Dialogue with smart people on any topic is often a powerful form of learning. They challenge, probe, contradict. This type of collaborative learning may come into its own with speech and dialogue. There is also the sense in which some topics benefit from the lack of images and writing. It allows the imagination to construct personal imagery and links to what is being heard.
The car is now a room, somewhere you can learn? The home is now networked, a place you can learn. Your mobile is voice ready, a place where you can learn. In some of these environments, having your hands free is essential (driving) and useful (home). How to tasks, like cooking, repairing things and finding things out make sense.

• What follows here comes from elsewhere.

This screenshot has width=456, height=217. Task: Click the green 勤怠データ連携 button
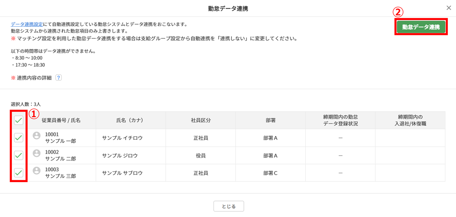pyautogui.click(x=421, y=27)
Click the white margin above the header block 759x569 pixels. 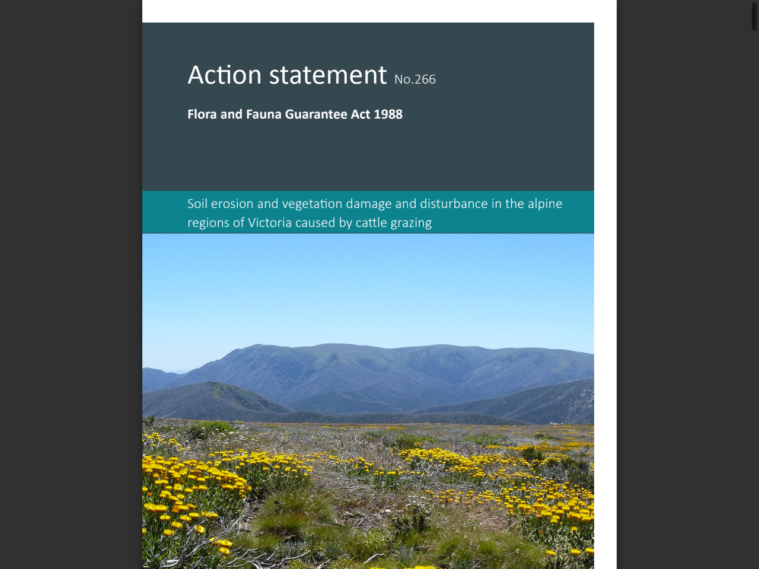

Adaptive learning, intelligent tutoring, chatbots… all of these are with us now. This form of technology enhanced teaching can be further enhanced with voice recognition and feedback. One can see how AI, adaptive, tutoring software could turn this, first into a homework support tool, then a tutoring tool, through to the delivery of more sophisticated learning. It has the advantage of being able to both push and pull learning. I like this idea of encouraging habitual learning, the delivery of short questions, quizzes and spaced practice, via voice on the echo, in a personalised sequence. In the privacy of your own home, this takes away the public embarrassment factor.

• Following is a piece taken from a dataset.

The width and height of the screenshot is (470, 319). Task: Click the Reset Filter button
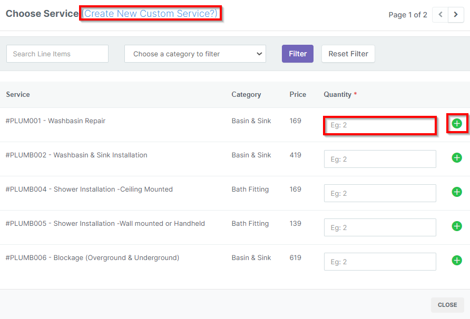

Voice moves us one step closer to frictionless, anywhere, anytime learning. Places other than institutions and classrooms become learning spaces. The classroom and lecture hall were never the places where the majority of learning took place. Context matters and as learning becomes a utility, like water, we ill be able to call upon it at any time and see learning as habitual and informal, not timetabled and formal.
I am not denigrating the written word. It matters. What matters more is a rebalance in education towards knowledge and skills that are not wholly text-based, but recognise that speech is as important, sometimes more important, and that skills also matter. Imagine a world where the only response to a request or problem is… I’ll write that up. That’s a problem. Education in its current form is not the solution to that problem but part of the problem itself.